Metadata-Version: 2.1
Name: Graph-State-Machine
Version: 3.2
Summary: A simple library to build easily interpretable computational constructs similar to a Turing machine over a graph, where states are combinations of a graph's (typed) nodes; an example use would be a transparent backend logic which navigates an ontology
Home-page: https://github.com/T-Flet/Graph-State-Machine
Author: Thomas Fletcher
Author-email: T-Fletcher@outlook.com
License: BSD 3-Clause
Classifier: Development Status :: 5 - Production/Stable
Classifier: Programming Language :: Python
Classifier: Programming Language :: Python :: 3.8
Classifier: Programming Language :: Python :: 3.9
Classifier: Programming Language :: Python :: 3.10
Classifier: Programming Language :: Python :: 3.11
Classifier: Programming Language :: Python :: 3.12
License-File: LICENSE
Requires-Dist: networkx >=2.5
Requires-Dist: pandas >=1.1.1
Requires-Dist: matplotlib >=3.3.2
Requires-Dist: plotly >=5.1.0

Graph-State-Machine
===================

.. image:: https://img.shields.io/pypi/v/Graph-State-Machine.svg
    :target: https://pypi.python.org/pypi/Graph-State-Machine/
    :alt: Latest PyPI version

.. image:: https://pepy.tech/badge/Graph-State-Machine
    :target: https://pepy.tech/project/Graph-State-Machine
    :alt: Package Downloads

.. image:: https://img.shields.io/pypi/pyversions/Graph-State-Machine.svg
    :target: https://pypi.python.org/pypi/Graph-State-Machine/
    :alt: Python Versions

.. image:: https://github.com/T-Flet/Graph-State-Machine/workflows/Python%20package/badge.svg
    :target: https://github.com/T-Flet/Graph-State-Machine/actions?query=workflow%3A%22Python+package%22
    :alt: Build

.. image:: https://img.shields.io/pypi/l/Graph-State-Machine.svg
    :target: https://github.com/T-Flet/Graph-State-Machine/blob/master/LICENSE
    :alt: License

A simple library to build easily interpretable computational constructs similar to Turing machines
over graphs, where states can be (but are not limited to) combinations of a graph's (typed) nodes;
an example use would be a transparent backend logic which navigates a network of sub-states


Installation
------------

::

    pip install Graph_State_Machine



Description
-----------

This package implements a computational construct similar to a Turing machine over a graph,
where states are typically node combinations (state objects can be arbitrary) and where the arbitrary
transition function can update both state and graph.
Note that this last arbitrariness makes the system Turing complete since it allows implementing
a Turing machine with it (achieved by defining the graph to be a linear array and the state as a tuple
of node name and "head" state).

Given a graph with typed nodes and a state object from which a list of nodes can be extracted
(by an optional ``Selector`` function), the construct applies two arbitrary functions to perform a step:

``Scanner``
  A generalised neighbourhood function, which scans the graph "around" the state nodes and returns a scored
  list of nodes for further processing; additional and optional arguments can be included, e.g. to filter by type
``Updater``
  A function to process the scan result and thus update the state and possibly the graph itself


.. figure:: GSM_Diagram.png
    :align: center
    :figclass: align-center

    Schematic representation of a GSM step (with data flow in dashed arrows)

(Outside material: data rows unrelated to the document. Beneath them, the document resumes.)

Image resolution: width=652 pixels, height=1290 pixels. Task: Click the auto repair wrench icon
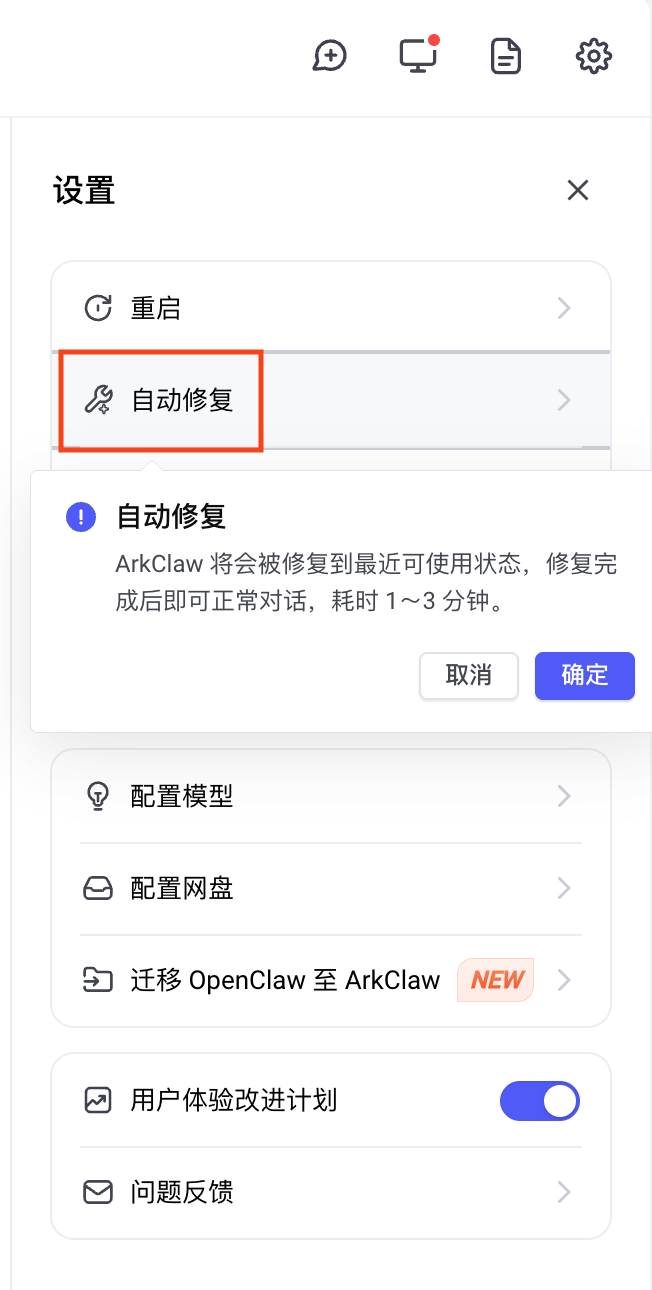click(97, 401)
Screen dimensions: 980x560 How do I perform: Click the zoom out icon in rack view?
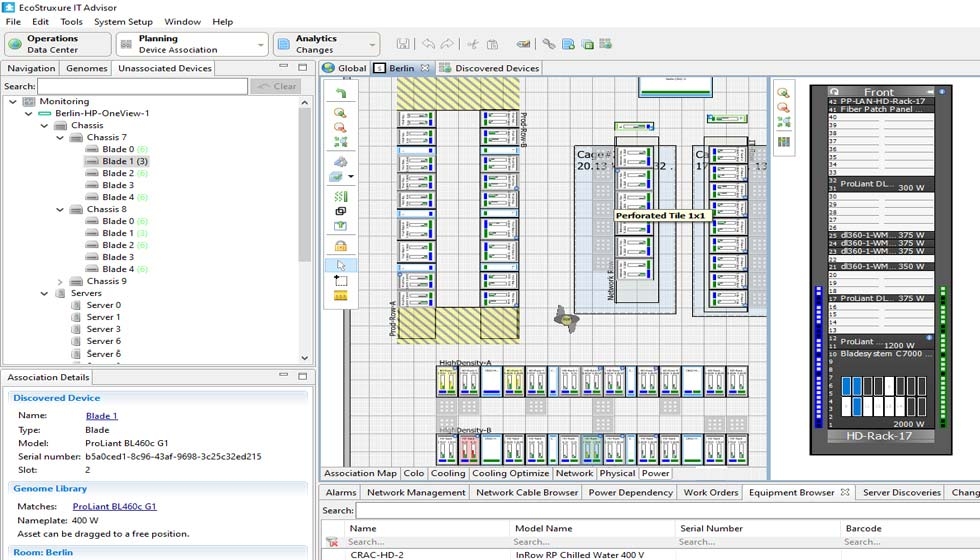(x=784, y=107)
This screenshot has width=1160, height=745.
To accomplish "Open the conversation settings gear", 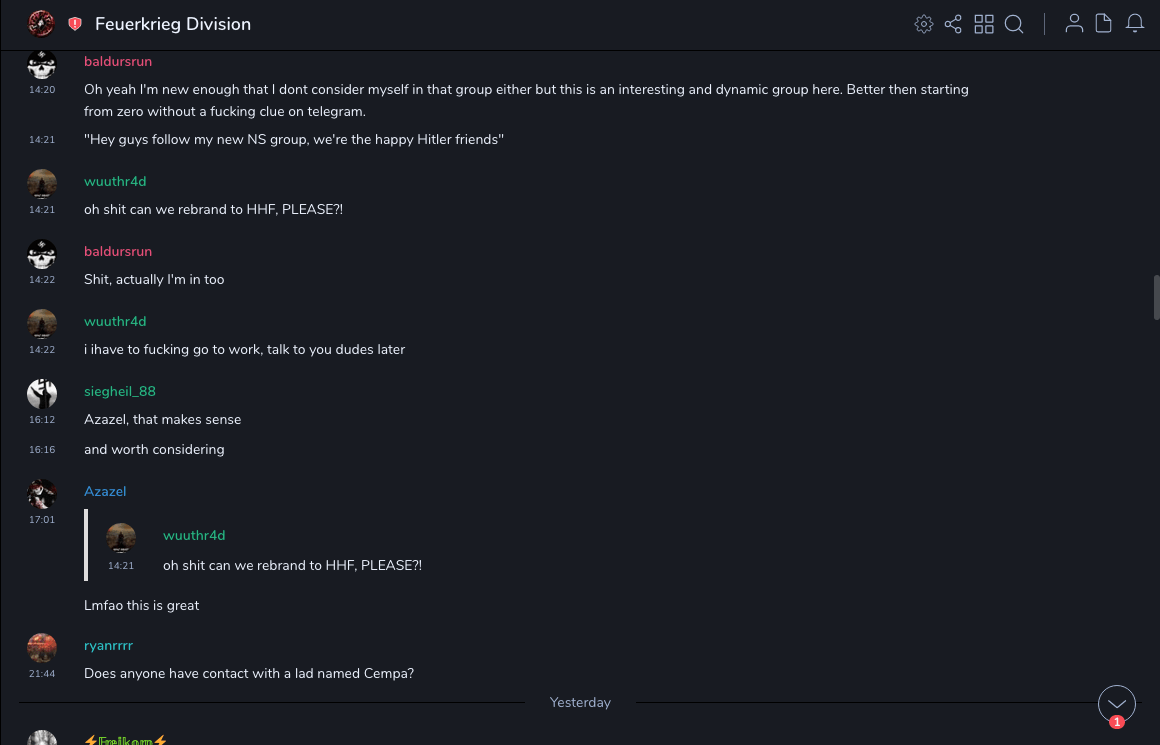I will (x=924, y=24).
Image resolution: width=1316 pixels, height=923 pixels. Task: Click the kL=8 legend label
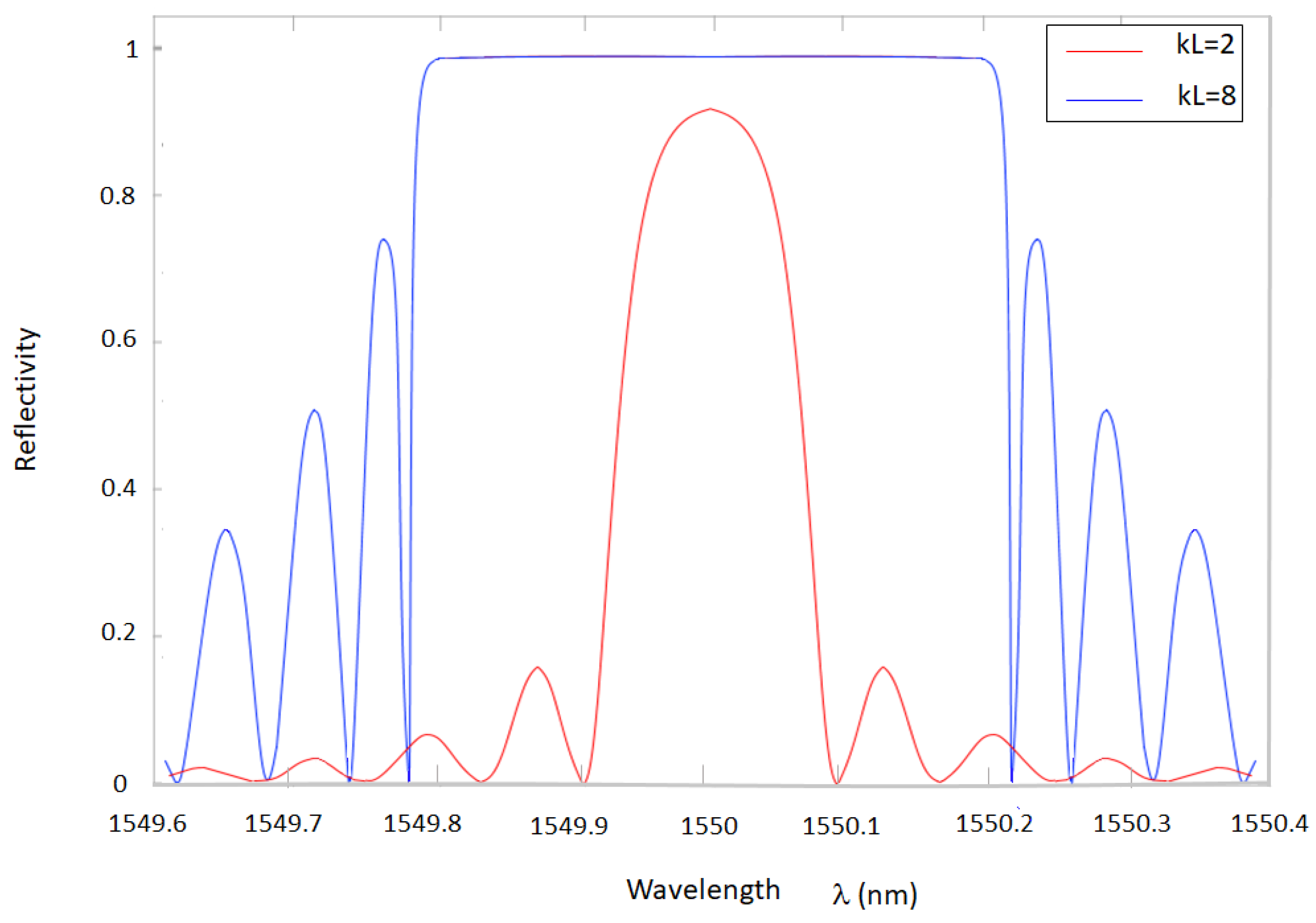1206,95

This computational construct is different from a finite state machine on a graph and from a
graph cellular automaton, but it shares some similarities with both in that it generalises some of
their features for the benefit of human ease of design and readability.
For example, a ``GSM``'s graph
generalises a finite state machine’s state graph by allowing the combinations of nodes to represent
state, and the scanner function is just a generalisation of a graph cellular automaton’s neighbourhood
function in both domain and codomain.
As previously mentioned, it is closer to a Turing machine on
a graph than either of the above, one whose programming is split between the internal state rules
and the graph topology, thus allowing programs to be simpler and with a more easily readable state.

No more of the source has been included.